I come from a fairly musical family, neither of my parents were full-time musicians but both were musical in different ways and made sure our house was always full of instruments. At some point I found their xylophone and learnt a few nursery rhymes which set me off on a path to studying classical piano.
I really enjoyed playing the piano but I never really managed to gel together the music I could play with the music I was listening to. Being in Bristol in the 90s I was gravitating towards jungle and triphop but playing Bach. Ultimately what I was listening to was not played by pianists, but made by engineers at computers and performed on vinyl so I parted ways with the piano.
I got my first decks with what must have been one of my first paychecks as a supermarket fishmonger, and by the time I moved to Brighton to study computing had started amassing a bit of a record collection. By the early 2000s I was playing around Brighton as DJ Don and running drum & bass nights, a sound system, and pirate radio shows with some friends. This was quite life changing for me as I’ve always been shy and this gave me a new way to meet people and interact socially through music.

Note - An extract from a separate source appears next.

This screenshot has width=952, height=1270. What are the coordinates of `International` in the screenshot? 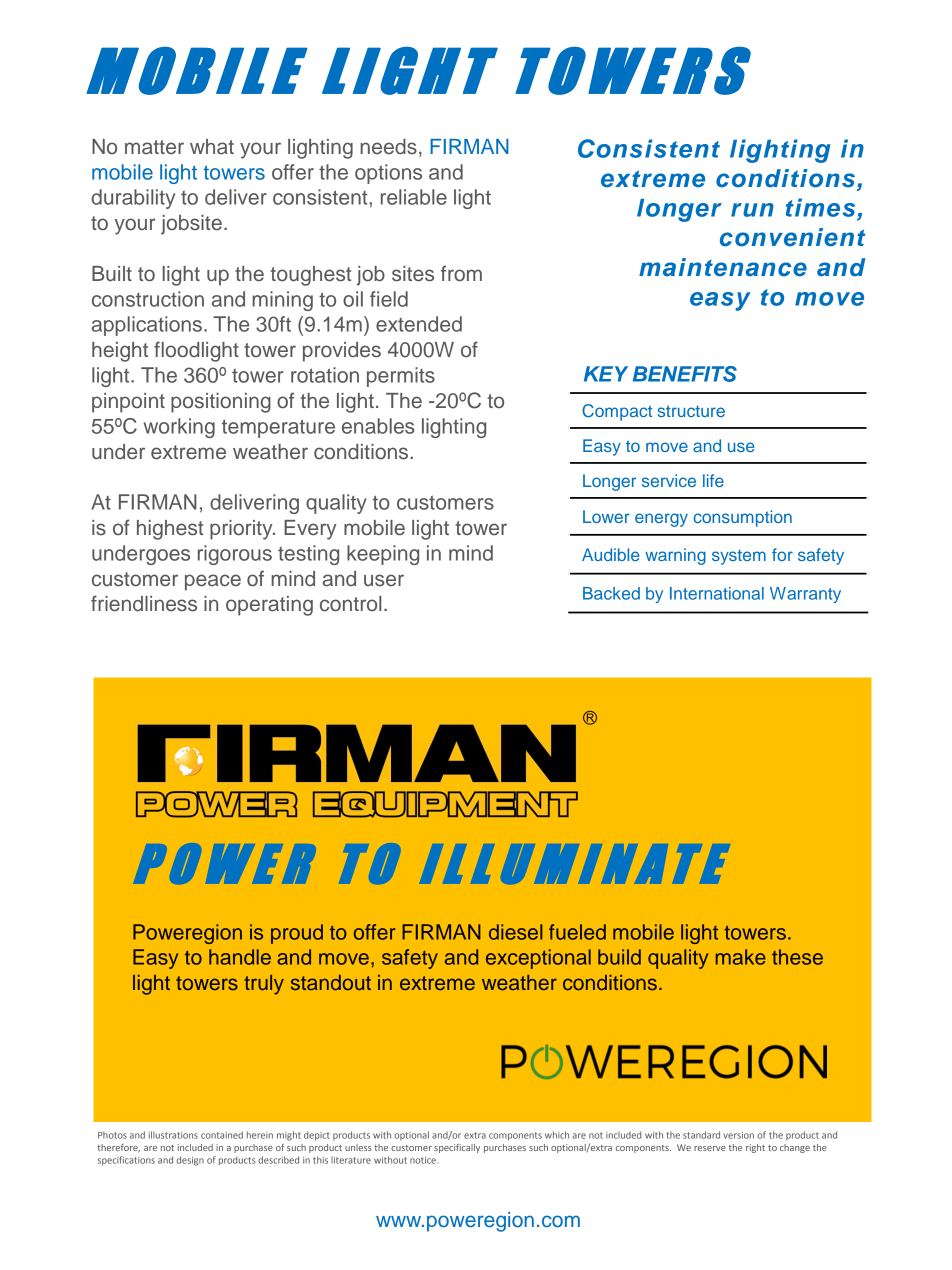 It's located at (717, 593).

Eventually I landed a job as a web-developer and the steady job didn’t really sit well alongside 5am sets at the Volks, so after burning the candle at both ends for a while I realised something had to go and I pretty much stopped DJing. That left a big creative and social hole in my life for a while, at a time when I no longer felt tied to drum & bass so was out exploring new kinds of music and feeling drawn towards horn sections. One night I was talking to a clarinetist friend about how much fun it must be to play horns and it turned out she had an unused saxophone lying around which she was happy for me to try out.

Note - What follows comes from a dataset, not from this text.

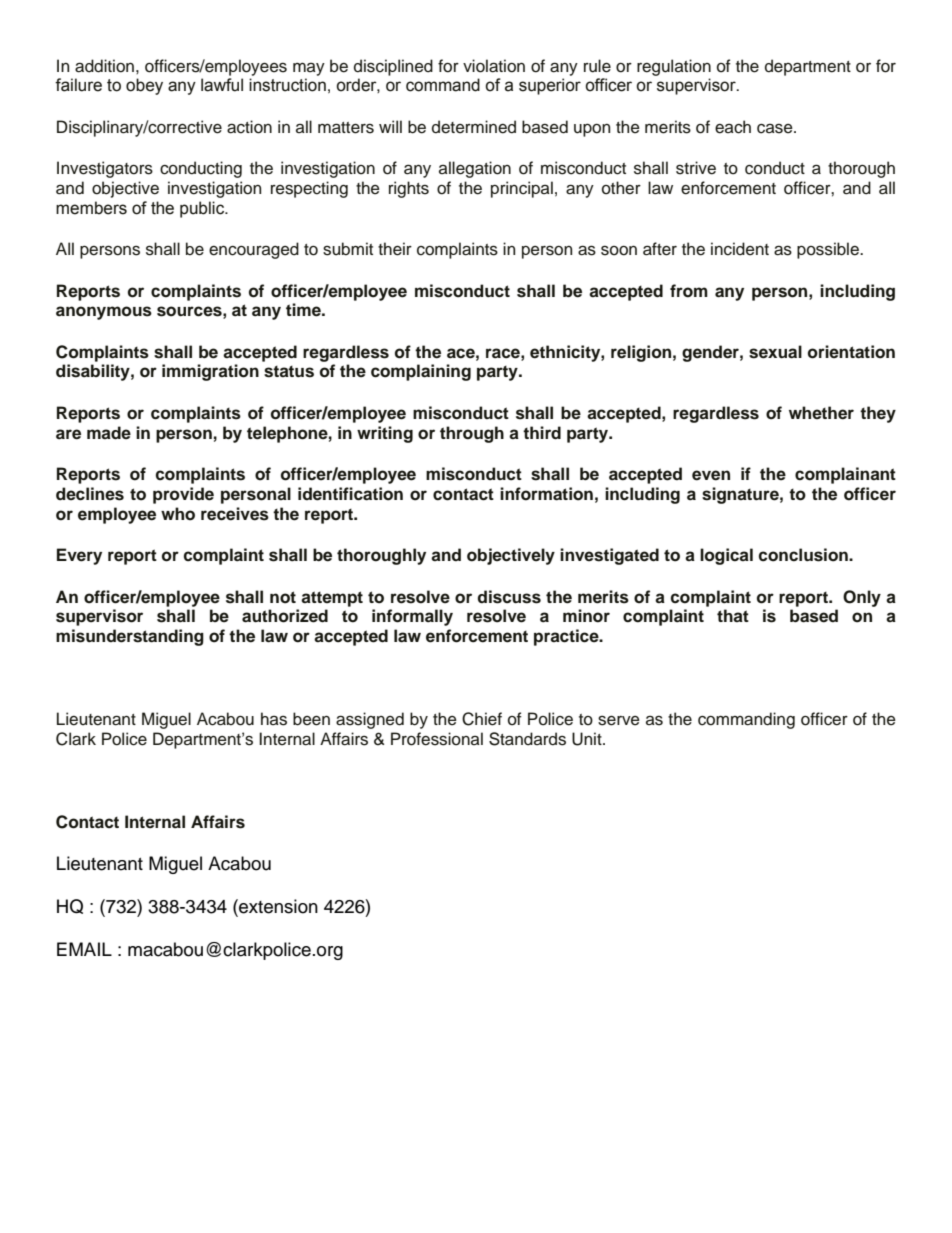 The width and height of the screenshot is (952, 1233). What do you see at coordinates (776, 128) in the screenshot?
I see `case` at bounding box center [776, 128].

After rather a lot of self-taught wailing and squeaking, mainly after hours in the office where I was sure there were no neighbours, I learnt to hold down some simple tunes. A violinist friend suggested I try the Brighton Jazz School and suddenly I was caught up in a community of musicians exploring the world of jazz and improvised music.
I’m now playing with a few different groups each of which is rewarding in different ways, some musically, some socially, some financially. I find that each project I work with brings a new set of ideas and possibilities so every musician I work with builds and improves me as a player, some continue to surprise and inspire me even after years of playing together.
I’m still very much learning jazz in all ways, but also looking for ways to bring in some of what I used to love about electronic music. I’ve looked at various ways of pulling the two things together, playing over DJs or using electronic instruments in improvised settings, combining the power and energy of electronic dance music with the freedom and excitement of live instruments and improvisation.
I’m hoping that my own project Battuta’s Return will get there, although it’s still early days (and certainly not ticking the finance box at the minute). Realistically though, I suspect that 10 years down the line I’ll still have a handful of projects each of which scratches a certain itch and each of which is indispensable in its own way.